Once you find the line containing "Print or save (232, 224)", please retype it and every line after it to the end of the entries, exactly and with nothing added.

*** Begin section ***

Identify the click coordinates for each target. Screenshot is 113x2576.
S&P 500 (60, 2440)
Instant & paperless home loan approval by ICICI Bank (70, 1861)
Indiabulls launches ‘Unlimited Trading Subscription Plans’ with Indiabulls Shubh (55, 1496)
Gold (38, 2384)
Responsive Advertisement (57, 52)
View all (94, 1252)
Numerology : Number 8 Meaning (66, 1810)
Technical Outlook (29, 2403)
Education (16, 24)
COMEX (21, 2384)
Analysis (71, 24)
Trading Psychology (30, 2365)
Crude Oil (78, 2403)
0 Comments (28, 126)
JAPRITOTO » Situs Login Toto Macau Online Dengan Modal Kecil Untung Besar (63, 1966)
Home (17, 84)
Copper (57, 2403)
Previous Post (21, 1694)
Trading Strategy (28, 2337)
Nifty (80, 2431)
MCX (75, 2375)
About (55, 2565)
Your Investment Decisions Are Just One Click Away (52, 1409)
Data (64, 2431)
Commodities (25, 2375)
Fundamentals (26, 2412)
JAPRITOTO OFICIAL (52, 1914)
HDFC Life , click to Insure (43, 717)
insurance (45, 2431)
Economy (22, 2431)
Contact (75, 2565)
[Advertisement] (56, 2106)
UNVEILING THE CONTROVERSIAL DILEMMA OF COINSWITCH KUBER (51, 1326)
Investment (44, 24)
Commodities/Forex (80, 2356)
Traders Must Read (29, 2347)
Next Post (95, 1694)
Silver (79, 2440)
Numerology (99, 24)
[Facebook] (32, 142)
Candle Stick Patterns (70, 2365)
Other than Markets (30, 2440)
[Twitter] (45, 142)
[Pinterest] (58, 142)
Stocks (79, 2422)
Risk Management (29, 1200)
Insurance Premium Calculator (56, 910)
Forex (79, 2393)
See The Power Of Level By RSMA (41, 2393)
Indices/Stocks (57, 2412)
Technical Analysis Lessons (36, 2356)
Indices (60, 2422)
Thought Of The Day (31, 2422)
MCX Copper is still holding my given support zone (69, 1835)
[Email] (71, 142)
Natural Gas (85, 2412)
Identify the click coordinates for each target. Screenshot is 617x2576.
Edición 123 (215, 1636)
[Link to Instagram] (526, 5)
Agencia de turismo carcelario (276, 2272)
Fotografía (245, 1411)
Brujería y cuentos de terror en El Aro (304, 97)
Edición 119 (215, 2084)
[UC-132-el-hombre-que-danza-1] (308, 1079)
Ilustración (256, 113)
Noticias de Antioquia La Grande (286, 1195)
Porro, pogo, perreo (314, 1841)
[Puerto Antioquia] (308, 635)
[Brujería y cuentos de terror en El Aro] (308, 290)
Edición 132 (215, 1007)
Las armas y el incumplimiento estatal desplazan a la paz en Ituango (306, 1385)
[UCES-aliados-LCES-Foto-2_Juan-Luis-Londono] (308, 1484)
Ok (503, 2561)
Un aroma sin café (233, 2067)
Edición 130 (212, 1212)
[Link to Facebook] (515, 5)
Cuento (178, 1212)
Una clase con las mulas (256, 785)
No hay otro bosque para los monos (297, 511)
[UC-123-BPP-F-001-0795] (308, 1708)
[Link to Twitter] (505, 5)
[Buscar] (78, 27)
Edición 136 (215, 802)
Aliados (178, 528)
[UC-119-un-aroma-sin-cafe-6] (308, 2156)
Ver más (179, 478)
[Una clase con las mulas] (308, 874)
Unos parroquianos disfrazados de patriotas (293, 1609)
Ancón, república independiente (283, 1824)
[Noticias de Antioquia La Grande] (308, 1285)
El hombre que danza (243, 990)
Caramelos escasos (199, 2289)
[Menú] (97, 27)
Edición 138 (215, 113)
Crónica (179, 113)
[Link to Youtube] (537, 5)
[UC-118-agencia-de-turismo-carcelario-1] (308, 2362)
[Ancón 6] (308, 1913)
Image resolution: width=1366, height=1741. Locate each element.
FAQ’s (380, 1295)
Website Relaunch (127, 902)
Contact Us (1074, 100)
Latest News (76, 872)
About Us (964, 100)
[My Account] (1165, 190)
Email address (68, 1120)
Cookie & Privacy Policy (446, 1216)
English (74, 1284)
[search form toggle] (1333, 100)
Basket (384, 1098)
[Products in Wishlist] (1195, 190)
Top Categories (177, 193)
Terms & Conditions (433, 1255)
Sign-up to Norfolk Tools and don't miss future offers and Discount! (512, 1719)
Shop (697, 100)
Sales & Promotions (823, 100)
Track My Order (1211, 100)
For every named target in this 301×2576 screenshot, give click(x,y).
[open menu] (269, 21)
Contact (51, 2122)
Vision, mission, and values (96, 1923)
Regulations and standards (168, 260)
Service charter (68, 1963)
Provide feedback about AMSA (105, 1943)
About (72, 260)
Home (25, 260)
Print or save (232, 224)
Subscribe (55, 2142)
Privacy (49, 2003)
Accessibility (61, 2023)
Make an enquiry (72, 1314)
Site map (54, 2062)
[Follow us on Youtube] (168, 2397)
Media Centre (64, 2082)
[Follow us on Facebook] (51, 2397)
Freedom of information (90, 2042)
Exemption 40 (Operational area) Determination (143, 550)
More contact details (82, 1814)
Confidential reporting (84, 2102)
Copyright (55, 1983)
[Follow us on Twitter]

*** End section ***

# [Output for this exercise]
Print or save (232, 224)
Subscribe (55, 2142)
Privacy (49, 2003)
Accessibility (61, 2023)
Make an enquiry (72, 1314)
Site map (54, 2062)
[Follow us on Youtube] (168, 2397)
Media Centre (64, 2082)
[Follow us on Facebook] (51, 2397)
Freedom of information (90, 2042)
Exemption 40 (Operational area) Determination (143, 550)
More contact details (82, 1814)
Confidential reporting (84, 2102)
Copyright (55, 1983)
[Follow us on Twitter]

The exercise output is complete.